**What you have to do**
Scan the records that follow, and whenever a line has the word "role", copy it.

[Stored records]
[Start of section]

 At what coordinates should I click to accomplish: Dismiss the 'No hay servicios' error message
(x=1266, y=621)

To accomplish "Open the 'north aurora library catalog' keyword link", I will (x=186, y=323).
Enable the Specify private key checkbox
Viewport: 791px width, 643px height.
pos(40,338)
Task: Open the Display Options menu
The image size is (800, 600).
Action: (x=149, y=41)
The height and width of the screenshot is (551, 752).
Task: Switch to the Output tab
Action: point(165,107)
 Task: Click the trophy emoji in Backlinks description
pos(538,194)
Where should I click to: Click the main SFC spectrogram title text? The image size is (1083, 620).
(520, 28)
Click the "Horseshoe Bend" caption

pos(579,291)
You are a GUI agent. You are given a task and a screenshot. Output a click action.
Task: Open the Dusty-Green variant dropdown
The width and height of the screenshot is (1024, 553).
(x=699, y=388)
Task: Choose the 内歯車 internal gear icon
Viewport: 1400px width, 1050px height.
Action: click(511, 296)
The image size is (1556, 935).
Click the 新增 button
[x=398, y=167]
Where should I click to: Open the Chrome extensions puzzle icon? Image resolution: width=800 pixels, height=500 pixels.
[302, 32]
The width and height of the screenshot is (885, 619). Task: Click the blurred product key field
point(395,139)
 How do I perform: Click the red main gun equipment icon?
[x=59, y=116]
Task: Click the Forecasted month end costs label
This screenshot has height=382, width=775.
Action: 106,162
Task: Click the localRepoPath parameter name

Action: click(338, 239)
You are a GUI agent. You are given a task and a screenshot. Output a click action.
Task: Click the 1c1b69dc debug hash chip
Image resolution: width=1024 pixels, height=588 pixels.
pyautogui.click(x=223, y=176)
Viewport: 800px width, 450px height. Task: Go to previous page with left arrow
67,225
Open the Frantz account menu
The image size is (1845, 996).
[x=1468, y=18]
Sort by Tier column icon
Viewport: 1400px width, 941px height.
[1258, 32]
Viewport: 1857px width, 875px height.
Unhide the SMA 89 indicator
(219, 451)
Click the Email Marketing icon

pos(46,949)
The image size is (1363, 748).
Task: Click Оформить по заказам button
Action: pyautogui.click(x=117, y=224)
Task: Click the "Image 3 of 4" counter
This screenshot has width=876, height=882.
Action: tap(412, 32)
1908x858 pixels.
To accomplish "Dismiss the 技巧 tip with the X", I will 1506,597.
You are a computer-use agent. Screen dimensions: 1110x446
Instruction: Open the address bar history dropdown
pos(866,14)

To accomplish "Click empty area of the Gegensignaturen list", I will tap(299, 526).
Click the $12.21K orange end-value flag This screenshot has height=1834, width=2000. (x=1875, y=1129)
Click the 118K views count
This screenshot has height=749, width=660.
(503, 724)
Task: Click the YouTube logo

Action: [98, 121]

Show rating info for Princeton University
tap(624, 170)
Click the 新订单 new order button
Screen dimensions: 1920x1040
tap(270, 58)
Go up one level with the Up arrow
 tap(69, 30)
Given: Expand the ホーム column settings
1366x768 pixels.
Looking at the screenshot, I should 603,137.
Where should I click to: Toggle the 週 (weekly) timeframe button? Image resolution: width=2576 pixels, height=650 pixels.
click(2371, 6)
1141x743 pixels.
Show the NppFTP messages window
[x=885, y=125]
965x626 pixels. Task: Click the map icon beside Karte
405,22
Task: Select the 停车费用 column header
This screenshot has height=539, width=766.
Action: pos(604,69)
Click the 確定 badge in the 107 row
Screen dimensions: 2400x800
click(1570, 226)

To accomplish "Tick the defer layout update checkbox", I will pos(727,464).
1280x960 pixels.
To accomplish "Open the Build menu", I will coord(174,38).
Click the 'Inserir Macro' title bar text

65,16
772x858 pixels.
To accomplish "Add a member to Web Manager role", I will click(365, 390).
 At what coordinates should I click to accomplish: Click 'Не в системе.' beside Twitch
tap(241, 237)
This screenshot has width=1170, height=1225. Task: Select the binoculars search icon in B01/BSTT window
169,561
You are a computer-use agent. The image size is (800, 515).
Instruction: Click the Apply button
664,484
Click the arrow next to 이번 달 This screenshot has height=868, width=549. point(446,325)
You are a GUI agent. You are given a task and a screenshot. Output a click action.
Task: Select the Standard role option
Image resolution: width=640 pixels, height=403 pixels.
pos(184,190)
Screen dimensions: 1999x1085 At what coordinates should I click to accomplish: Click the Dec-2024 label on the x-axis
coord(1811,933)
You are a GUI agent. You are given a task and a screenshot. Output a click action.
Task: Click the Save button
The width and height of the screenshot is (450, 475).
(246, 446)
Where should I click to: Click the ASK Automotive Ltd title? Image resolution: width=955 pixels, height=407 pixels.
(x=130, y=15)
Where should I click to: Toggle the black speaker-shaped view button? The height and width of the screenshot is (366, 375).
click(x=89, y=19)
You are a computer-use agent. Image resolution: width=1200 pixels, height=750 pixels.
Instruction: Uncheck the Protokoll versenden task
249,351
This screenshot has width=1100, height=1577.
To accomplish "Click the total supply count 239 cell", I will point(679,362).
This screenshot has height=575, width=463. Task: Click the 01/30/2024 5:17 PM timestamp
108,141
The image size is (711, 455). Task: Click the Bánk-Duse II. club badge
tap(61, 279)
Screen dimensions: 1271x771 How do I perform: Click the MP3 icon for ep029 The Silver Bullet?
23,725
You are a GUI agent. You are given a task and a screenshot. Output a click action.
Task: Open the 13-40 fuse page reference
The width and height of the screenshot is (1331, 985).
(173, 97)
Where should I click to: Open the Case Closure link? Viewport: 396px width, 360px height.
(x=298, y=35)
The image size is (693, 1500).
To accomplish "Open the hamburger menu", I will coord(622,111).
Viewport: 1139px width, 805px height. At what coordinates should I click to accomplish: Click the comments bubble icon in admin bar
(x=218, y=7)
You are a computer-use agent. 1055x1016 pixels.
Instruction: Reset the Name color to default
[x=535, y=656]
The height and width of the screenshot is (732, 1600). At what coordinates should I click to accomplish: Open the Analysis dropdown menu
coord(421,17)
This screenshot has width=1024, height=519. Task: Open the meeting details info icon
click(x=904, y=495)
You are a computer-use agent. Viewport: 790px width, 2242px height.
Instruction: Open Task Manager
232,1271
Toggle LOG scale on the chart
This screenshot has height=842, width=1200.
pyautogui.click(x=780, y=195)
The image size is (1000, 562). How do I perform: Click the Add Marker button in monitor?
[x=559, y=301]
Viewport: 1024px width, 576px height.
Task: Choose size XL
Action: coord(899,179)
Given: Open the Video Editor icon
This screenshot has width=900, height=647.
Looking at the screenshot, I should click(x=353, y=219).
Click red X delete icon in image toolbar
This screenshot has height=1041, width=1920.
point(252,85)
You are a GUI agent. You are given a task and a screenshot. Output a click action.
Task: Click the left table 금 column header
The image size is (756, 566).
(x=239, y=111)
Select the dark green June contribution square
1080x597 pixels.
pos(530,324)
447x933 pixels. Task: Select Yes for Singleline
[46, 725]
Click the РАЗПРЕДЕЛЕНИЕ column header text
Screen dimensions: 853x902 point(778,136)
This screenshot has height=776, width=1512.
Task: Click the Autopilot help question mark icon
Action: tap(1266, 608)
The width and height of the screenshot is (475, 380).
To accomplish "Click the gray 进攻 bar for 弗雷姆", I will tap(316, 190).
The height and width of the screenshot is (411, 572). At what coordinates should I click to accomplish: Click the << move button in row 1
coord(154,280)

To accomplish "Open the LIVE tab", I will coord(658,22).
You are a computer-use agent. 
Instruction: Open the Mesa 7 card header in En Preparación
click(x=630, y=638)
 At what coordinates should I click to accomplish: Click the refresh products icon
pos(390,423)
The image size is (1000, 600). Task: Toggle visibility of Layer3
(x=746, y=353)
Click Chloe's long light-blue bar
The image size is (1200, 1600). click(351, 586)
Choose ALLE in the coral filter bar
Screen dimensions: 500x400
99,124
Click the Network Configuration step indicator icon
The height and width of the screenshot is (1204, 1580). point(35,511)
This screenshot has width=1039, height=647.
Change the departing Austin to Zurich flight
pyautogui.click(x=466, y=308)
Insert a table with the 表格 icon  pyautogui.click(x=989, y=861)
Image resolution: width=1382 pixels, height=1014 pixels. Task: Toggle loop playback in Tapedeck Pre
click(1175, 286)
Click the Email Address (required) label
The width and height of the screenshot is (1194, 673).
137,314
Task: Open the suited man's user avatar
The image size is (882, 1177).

[End of section]

**Expected answer**
To accomplish "Add a member to Web Manager role", I will click(365, 390).
Task: Select the Standard role option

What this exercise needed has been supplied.